Help People Tell the Church’s Story
Why are people involved in your church? I believe church membership is going away, to be replaced by something more akin to attachment and involvement in a particular faith community. I mean, how many non-members do you have that are way more involved than people who have “been on the books” for twenty years?
I always ask people, “why are you a part of this church?” Yes, I am curious, but it also gives them a chance to tell their story about why they love this church. It closes the gap in why leaders think people attend their church and why they actually attend. In this election year, many are going to make assumptions about how people of faith think and believe. You don’t want people forming opinions about your church based on the words of the (insert name here) that’s on cable news. Help people claim their story and teach them to tell the story of the church as they know it.
Think Differently When It Comes to Numbers
A couple of years ago I had a conversation with a member of a church who averaged around 70 people in worship. He was lamenting the decline of worship attendance while also asking how they could get the 200 people they served each week through their clothes closet and food pantry into worship. He was missing the important ministry the church was doing by only focusing on worship attendance.
I’m not saying we should not pay attention to worship attendance, but it’s also not the only thing to which we need to pay attention. I’m willing to bet that between the food pantry and clothes closet, that church was making a bigger difference in the community than many other religious communities. Can’t we track how engaged people are in studies and classes? Can’t we track how many volunteer hours our church folks work in the community? What about tracking the number of people we serve in the community?

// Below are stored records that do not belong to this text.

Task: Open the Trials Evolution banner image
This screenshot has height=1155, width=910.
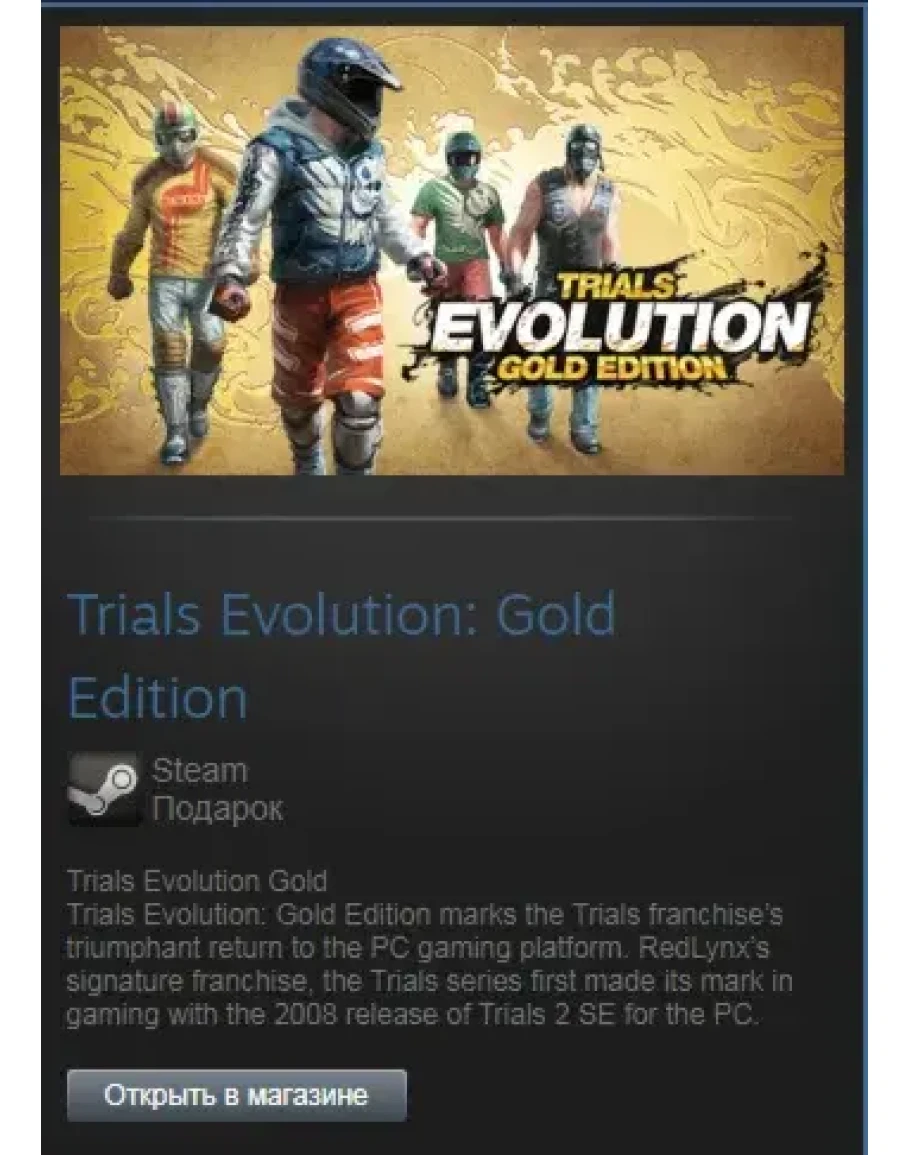Action: [452, 250]
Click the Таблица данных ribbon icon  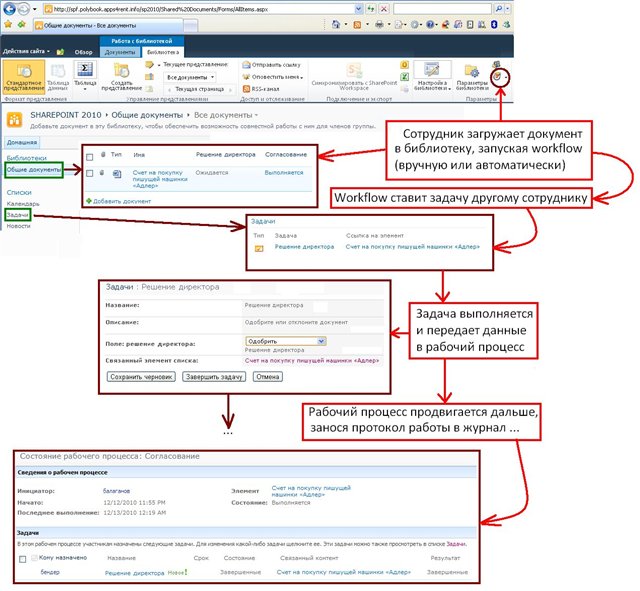59,75
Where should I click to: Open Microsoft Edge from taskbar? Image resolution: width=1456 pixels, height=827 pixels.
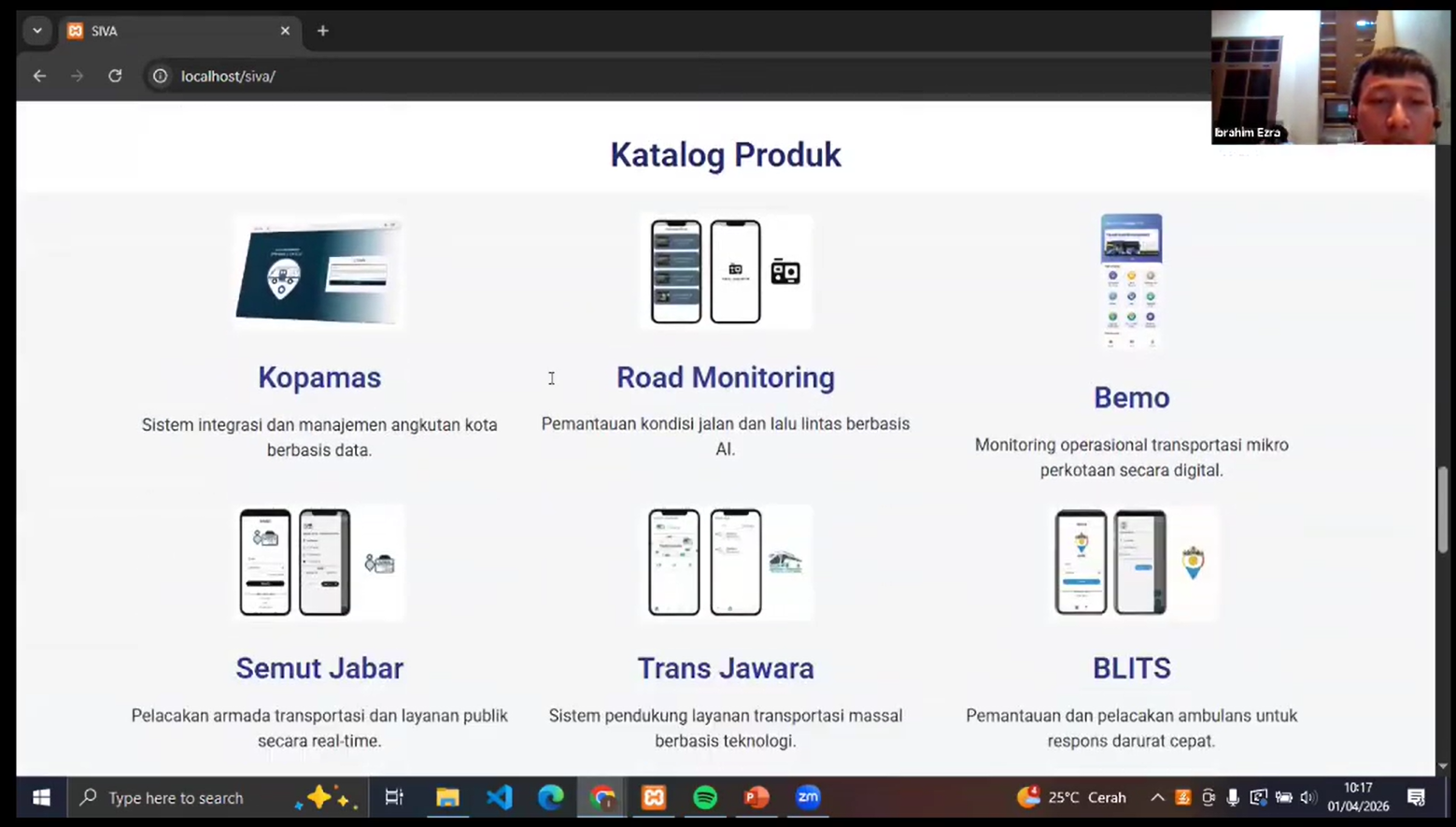coord(551,797)
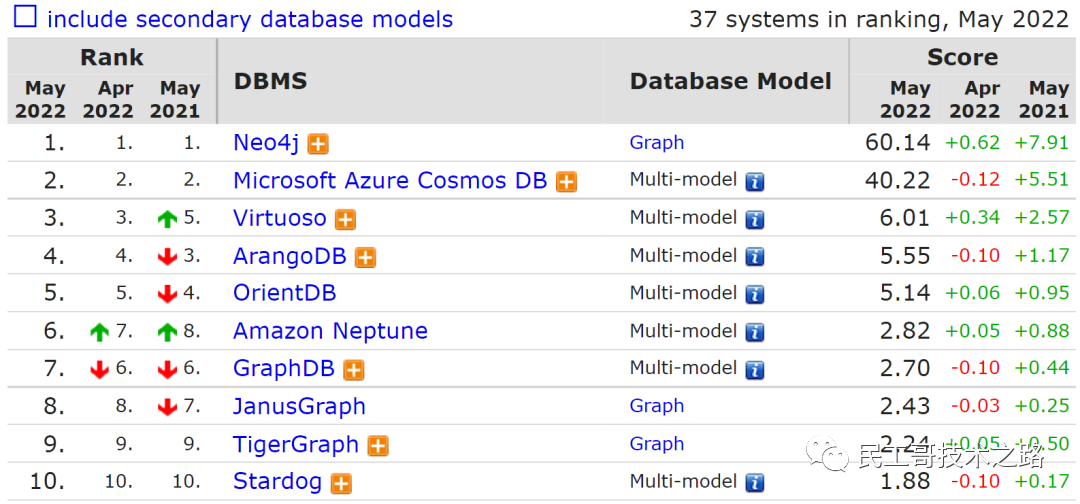Click the plus icon next to ArangoDB
Image resolution: width=1080 pixels, height=504 pixels.
pyautogui.click(x=365, y=258)
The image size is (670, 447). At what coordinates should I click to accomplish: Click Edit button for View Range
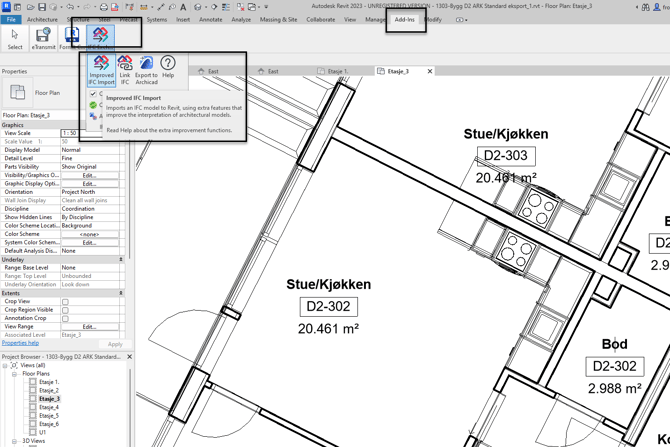click(89, 327)
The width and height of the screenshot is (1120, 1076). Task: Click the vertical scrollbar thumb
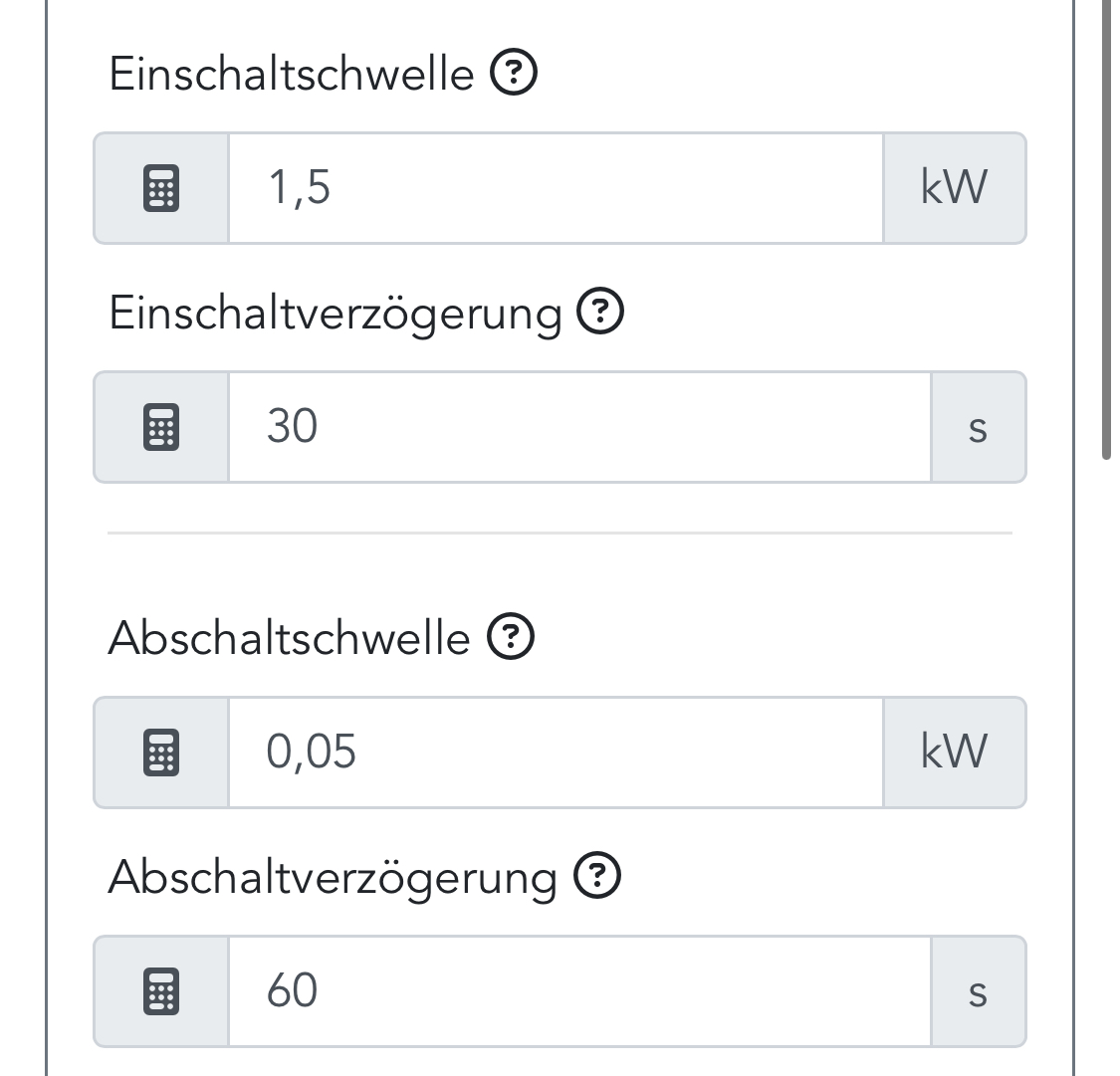click(x=1106, y=229)
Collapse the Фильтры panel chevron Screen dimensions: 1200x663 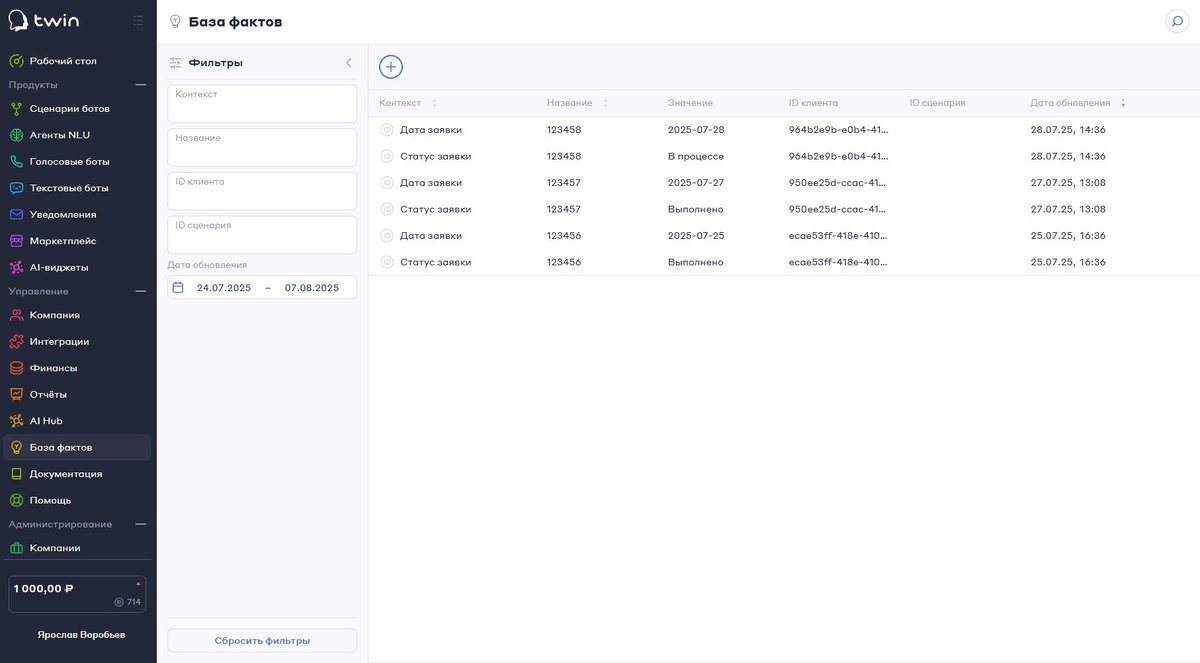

Throw Open Your Doors… and your Meetings…and your Leadership
Go to most any church website these days and you will find the words “You Are Welcome.” The thing many churches don’t say is “you are welcome so that we may fix you. Some churches welcome people from all sexual orientations, racial backgrounds, economic backgrounds, family situations, etc. but are hesitant or downright against giving ALL people full involvement in the life and leadership of the church. The church is missing some of the most gifted folks in the world who have voices that need to be heard and heeded. Plus, we are not living up to the Gospel when we exclude…even when our exclusion is carefully disguised as inclusion.
Church needs to be more fun! Seriously… our reason for gathering is to live out the Good News and if that’s not a reason for celebration, I don’t know what would be. There is a season for everything in life and in the life of the church. Celebration is one of those seasons. A spirit of joy is present when we celebrate the good we have done and the love and grace we have offered. It’s a perfect response to all we receive from God.
Blessings on your 2020… and buckle up for the ride.